If you want to develop `cgsense2023` yourself, please use an editable
installation of `cgsense2023`.

`git clone https://github.com/hdocmsu/cgsense2023.git`

`pip install -e "cgsense2023[dev]"`

You also need to use an editable installation of
[nbdev](https://github.com/fastai/nbdev),
[fastcore](https://github.com/fastai/fastcore), and
[execnb](https://github.com/fastai/execnb).

Happy Coding!!!

## References

This template was created based on the below references. The list is not
exhaustive so if you notice any missing references, please [report an
issue](https://github.com/hdocmsu/cgsense2023/issues/new).

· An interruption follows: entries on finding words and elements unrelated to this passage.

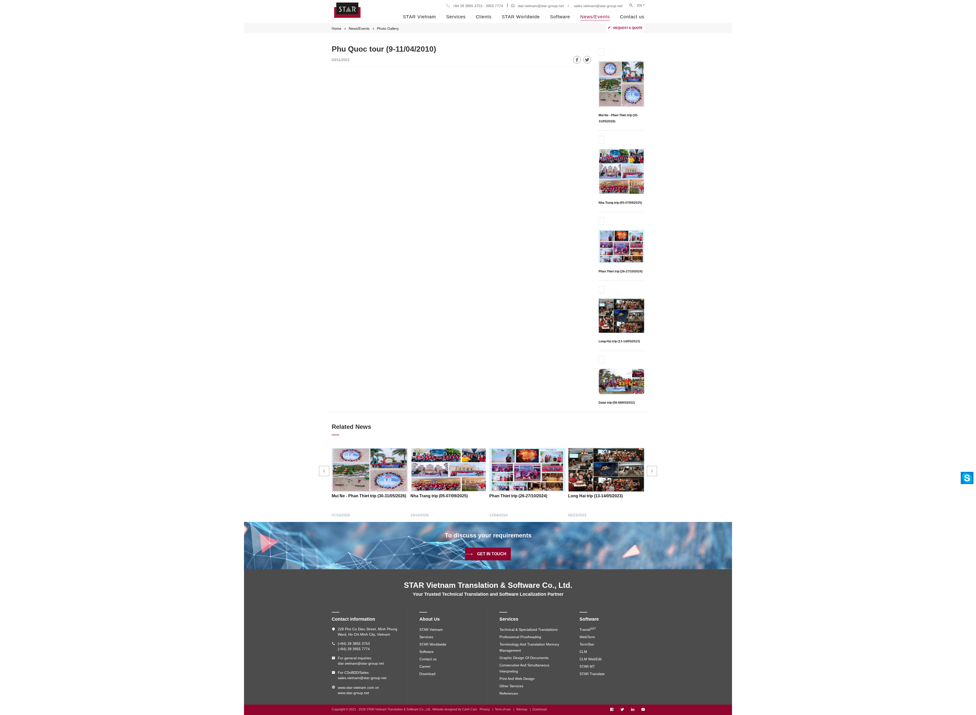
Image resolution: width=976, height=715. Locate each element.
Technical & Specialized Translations (528, 630)
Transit (588, 630)
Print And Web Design (517, 679)
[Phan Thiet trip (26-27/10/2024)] (621, 246)
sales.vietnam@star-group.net (598, 6)
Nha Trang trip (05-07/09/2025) (620, 203)
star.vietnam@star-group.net (361, 663)
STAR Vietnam (419, 16)
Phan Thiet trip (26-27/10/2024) (621, 271)
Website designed (444, 709)
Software (560, 16)
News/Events (595, 16)
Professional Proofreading (520, 637)
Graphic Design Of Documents (523, 658)
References (508, 693)
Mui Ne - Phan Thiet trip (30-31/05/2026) (369, 496)
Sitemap (521, 709)
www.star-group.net (353, 693)
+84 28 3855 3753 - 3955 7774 (478, 6)
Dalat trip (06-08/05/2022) (617, 402)
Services (456, 16)
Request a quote (628, 28)
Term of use (503, 709)
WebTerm (587, 637)
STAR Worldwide (521, 16)
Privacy (485, 709)
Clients (484, 16)
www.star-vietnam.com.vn (358, 687)
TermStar (587, 644)
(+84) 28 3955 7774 (354, 649)
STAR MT (587, 666)
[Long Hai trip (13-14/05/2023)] (621, 315)
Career (425, 666)
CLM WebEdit (591, 659)
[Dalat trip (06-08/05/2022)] (621, 381)
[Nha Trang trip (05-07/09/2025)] (621, 171)
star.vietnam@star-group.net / (543, 6)
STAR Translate (592, 674)
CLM (583, 652)
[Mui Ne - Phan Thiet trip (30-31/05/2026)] (621, 83)
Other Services (511, 686)
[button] (324, 471)
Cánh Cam (469, 709)
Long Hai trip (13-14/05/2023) (619, 341)
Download (427, 674)
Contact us (632, 16)
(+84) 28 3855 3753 (354, 643)
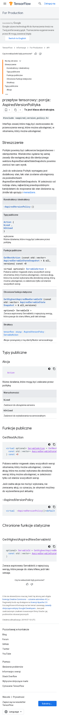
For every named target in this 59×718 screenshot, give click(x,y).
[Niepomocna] (40, 54)
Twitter (5, 649)
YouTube (6, 654)
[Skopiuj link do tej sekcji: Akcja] (13, 362)
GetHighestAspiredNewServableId (23, 299)
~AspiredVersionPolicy (17, 206)
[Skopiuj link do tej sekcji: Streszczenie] (26, 143)
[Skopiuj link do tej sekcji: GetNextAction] (26, 437)
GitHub (5, 644)
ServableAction (35, 268)
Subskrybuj (47, 703)
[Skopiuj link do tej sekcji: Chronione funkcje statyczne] (5, 530)
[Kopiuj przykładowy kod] (54, 368)
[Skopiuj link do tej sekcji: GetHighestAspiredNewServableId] (54, 540)
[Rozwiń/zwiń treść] (20, 61)
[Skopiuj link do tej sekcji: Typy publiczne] (31, 353)
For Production (12, 13)
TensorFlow (7, 48)
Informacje (21, 48)
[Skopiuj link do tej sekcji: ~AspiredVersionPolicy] (36, 500)
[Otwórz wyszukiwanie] (40, 3)
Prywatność (18, 697)
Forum (5, 639)
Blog (4, 634)
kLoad (7, 225)
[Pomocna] (35, 54)
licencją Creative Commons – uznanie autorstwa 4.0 (24, 599)
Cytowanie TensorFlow (13, 686)
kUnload (8, 228)
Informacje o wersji (11, 671)
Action (7, 222)
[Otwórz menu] (5, 3)
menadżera (29, 192)
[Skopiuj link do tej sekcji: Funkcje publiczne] (36, 428)
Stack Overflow (9, 676)
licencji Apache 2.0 (39, 602)
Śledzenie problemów (12, 667)
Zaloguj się (49, 3)
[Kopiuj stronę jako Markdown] (15, 109)
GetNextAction (12, 257)
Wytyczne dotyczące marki (15, 681)
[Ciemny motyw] (49, 368)
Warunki (6, 697)
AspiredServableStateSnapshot (21, 260)
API (48, 48)
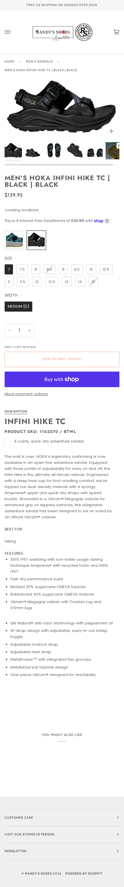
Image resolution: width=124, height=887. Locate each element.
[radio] (14, 240)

I will
promptly correct it.

- [RRSG_Challenge_01](https://github.com/ISMRM/rrsg_challenge_01) github
  repository

- [fastMRI](https://github.com/facebookresearch/fastMRI) github
  repository

- [Original CG-SENSE Paper by Pruessmann et. al.,
  2001](https://onlinelibrary.wiley.com/doi/10.1002/mrm.1241)

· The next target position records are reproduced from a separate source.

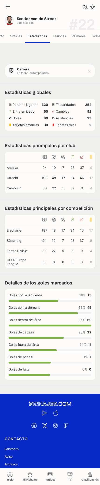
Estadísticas (37, 36)
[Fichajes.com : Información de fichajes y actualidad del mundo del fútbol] (50, 404)
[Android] (44, 412)
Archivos (11, 464)
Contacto (12, 449)
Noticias (16, 36)
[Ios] (55, 412)
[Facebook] (33, 425)
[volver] (7, 7)
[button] (50, 70)
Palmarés (79, 36)
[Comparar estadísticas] (85, 7)
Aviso (9, 456)
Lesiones (59, 36)
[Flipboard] (66, 425)
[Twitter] (44, 425)
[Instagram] (55, 425)
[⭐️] (92, 7)
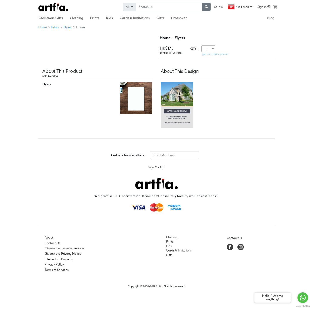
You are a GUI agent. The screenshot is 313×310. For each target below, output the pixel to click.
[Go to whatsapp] (302, 297)
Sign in (262, 7)
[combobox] (208, 48)
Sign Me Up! (156, 167)
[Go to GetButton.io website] (303, 305)
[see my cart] (275, 6)
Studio (218, 7)
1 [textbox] (207, 49)
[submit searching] (206, 7)
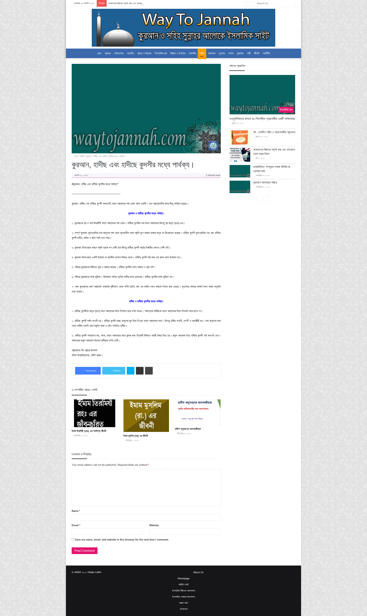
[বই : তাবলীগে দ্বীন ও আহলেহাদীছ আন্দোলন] (239, 137)
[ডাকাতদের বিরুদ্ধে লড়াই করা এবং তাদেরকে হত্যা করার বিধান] (239, 155)
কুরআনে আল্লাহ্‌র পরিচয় (265, 182)
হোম (76, 156)
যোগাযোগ (184, 609)
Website (154, 525)
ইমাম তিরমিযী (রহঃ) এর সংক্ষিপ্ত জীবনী (89, 430)
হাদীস (202, 53)
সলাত (231, 53)
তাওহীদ (130, 53)
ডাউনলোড (119, 53)
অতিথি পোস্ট (184, 584)
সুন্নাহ (222, 53)
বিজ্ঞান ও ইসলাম (177, 53)
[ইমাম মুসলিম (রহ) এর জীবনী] (146, 415)
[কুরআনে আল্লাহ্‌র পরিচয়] (239, 186)
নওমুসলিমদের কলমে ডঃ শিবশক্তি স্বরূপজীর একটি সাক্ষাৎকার (262, 119)
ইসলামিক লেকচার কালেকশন (183, 596)
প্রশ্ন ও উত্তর (144, 53)
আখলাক (211, 53)
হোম (99, 53)
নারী (249, 53)
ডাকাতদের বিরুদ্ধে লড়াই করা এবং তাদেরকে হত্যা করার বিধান (133, 3)
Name (76, 511)
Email (76, 525)
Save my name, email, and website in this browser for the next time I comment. (122, 539)
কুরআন (240, 53)
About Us (198, 572)
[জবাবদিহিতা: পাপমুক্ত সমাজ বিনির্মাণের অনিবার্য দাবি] (239, 171)
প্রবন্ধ (108, 53)
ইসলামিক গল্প (161, 53)
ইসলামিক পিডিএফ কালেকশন (183, 590)
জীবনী (256, 53)
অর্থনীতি (266, 53)
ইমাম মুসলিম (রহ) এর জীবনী (135, 435)
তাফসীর (192, 53)
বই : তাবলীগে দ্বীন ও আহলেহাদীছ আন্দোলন (274, 132)
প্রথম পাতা (183, 602)
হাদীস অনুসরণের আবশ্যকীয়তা (188, 428)
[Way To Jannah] (183, 28)
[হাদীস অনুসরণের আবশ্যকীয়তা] (198, 412)
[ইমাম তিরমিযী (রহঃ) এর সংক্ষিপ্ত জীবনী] (95, 413)
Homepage (183, 578)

- [CG-SENSE revisited: Results from the first ISMRM reproducibility
  challenge](https://onlinelibrary.wiley.com/doi/10.1002/mrm.28569)

- [Dwight Nishimura, (Published Jan 10, 2010), “Principles of Magnetic
  Resonance Imaging,” Stanford University, Palo Alto,
  CA](https://www.lulu.com/shop/dwight-nishimura/principles-of-magnetic-resonance-imaging/hardcover/product-1gvnv7yn.html?page=1&pageSize=4)

- [Prof. James V. Burke’s Lecture on “The Conjugate Gradient
  Algorithm”](https://sites.math.washington.edu/~burke/crs/408/lectures/L14-CG.pdf)

- [Magnetic Resonance Image Reconstruction: Theory, Methods, and
  Applications,
  (2022)](https://shop.elsevier.com/books/magnetic-resonance-image-reconstruction/akcakaya/978-0-12-822726-8)

- [sigPy github repo](https://github.com/mikgroup/sigpy)

## Invitation to Contributions

If you would like to contribute to improve this repository please feel
free [to propose
here](https://github.com/hdocmsu/cgsense2023/issues/new).

## License

MIT License as seen from the [Original Repo’s
License](https://github.com/ISMRM/rrsg_challenge_01/blob/master/LICENSE)

> MIT License
>
> Copyright (c) 2020 ISMRM Reproducible Research Study Group
>
> Permission is hereby granted, free of charge, to any person obtaining
> a copy of this software and associated documentation files (the
> “Software”), to deal in the Software without restriction, including
> without limitation the rights to use, copy, modify, merge, publish,
> distribute, sublicense, and/or sell copies of the Software, and to
> permit persons to whom the Software is furnished to do so, subject to
> the following conditions:
>
> The above copyright notice and this permission notice shall be
> included in all copies or substantial portions of the Software.
>
> THE SOFTWARE IS PROVIDED “AS IS”, WITHOUT WARRANTY OF ANY KIND,
> EXPRESS OR IMPLIED, INCLUDING BUT NOT LIMITED TO THE WARRANTIES OF
> MERCHANTABILITY, FITNESS FOR A PARTICULAR PURPOSE AND NONINFRINGEMENT.
> IN NO EVENT SHALL THE AUTHORS OR COPYRIGHT HOLDERS BE LIABLE FOR ANY
> CLAIM, DAMAGES OR OTHER LIABILITY, WHETHER IN AN ACTION OF CONTRACT,
> TORT OR OTHERWISE, ARISING FROM, OUT OF OR IN CONNECTION WITH THE
> SOFTWARE OR THE USE OR OTHER DEALINGS IN THE SOFTWARE.